■ What the task asks ■
Rewrite the lines of the material that begin at the line containing "You are a computer-use agent. Viewport: 1042px" and stop after the line containing "point(245,98)", reproducing each line in full. Scale only the click coordinates given as answers by 0.6, rounding to whole numbers with halves rounded up, and leave every other number unchanged.

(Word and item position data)
+--

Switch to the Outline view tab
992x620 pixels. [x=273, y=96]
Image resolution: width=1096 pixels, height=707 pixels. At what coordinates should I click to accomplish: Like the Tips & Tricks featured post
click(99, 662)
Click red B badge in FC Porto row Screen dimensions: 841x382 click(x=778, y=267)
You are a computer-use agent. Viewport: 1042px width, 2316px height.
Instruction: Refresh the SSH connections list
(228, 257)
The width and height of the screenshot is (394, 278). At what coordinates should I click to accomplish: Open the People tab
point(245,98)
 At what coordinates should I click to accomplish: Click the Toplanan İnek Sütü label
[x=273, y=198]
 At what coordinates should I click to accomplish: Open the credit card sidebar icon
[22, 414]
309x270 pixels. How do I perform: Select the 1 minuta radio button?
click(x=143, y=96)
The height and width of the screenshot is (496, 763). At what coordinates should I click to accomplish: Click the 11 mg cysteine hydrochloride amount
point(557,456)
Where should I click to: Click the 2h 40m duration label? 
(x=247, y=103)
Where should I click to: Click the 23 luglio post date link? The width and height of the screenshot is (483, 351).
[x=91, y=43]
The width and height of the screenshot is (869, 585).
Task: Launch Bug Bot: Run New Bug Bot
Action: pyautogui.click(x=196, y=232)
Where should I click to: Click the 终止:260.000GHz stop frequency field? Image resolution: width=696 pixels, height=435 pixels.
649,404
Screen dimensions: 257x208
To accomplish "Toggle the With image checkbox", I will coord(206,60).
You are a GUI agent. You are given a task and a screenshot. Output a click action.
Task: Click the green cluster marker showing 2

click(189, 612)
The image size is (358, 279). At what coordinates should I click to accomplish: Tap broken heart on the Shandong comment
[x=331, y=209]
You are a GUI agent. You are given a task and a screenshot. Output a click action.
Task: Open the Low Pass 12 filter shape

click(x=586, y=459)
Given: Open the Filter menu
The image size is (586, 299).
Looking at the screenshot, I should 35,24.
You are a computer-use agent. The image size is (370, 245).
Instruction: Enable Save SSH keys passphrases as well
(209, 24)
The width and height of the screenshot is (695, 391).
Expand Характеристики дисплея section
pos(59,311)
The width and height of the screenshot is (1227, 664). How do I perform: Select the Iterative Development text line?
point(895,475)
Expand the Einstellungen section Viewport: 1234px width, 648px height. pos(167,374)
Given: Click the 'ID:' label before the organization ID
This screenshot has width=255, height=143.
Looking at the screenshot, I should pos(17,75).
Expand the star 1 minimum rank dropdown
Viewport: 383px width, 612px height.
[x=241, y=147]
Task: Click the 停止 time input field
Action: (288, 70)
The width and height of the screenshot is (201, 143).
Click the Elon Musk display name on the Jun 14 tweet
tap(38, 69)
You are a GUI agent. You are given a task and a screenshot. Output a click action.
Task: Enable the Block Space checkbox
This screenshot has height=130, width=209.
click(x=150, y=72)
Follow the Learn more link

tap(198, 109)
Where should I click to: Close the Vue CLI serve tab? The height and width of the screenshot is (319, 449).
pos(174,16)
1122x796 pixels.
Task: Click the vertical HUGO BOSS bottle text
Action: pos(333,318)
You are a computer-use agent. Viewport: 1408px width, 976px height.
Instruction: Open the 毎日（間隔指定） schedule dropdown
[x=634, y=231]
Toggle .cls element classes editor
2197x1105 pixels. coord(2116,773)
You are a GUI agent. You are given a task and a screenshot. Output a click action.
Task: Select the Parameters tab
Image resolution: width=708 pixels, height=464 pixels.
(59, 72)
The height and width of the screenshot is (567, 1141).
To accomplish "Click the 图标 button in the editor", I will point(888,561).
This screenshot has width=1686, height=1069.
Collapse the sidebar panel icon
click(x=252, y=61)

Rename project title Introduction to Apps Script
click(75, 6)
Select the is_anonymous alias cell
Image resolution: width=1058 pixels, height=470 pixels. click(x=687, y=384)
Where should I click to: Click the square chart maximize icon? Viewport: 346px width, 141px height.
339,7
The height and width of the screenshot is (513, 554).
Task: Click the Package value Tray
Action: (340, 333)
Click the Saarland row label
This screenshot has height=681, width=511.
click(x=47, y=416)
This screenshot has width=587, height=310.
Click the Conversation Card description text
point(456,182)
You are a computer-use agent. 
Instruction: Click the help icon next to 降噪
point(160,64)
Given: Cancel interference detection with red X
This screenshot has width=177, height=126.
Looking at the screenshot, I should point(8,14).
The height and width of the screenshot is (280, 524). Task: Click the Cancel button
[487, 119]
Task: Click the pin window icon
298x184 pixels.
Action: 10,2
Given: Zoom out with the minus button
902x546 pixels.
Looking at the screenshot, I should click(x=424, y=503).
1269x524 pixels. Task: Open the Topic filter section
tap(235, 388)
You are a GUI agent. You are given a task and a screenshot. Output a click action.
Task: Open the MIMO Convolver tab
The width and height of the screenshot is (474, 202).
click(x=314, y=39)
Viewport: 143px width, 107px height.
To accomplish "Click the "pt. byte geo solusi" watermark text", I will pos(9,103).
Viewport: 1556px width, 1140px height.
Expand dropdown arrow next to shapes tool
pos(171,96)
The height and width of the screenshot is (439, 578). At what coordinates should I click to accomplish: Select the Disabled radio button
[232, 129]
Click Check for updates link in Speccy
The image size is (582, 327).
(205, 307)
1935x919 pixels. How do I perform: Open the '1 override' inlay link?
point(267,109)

+--

■ Problem solution ■
You are a computer-use agent. Viewport: 1042px width, 2316px height.
Instruction: Refresh the SSH connections list
(137, 154)
The width and height of the screenshot is (394, 278). At what coordinates should I click to accomplish: Open the People tab
point(147,59)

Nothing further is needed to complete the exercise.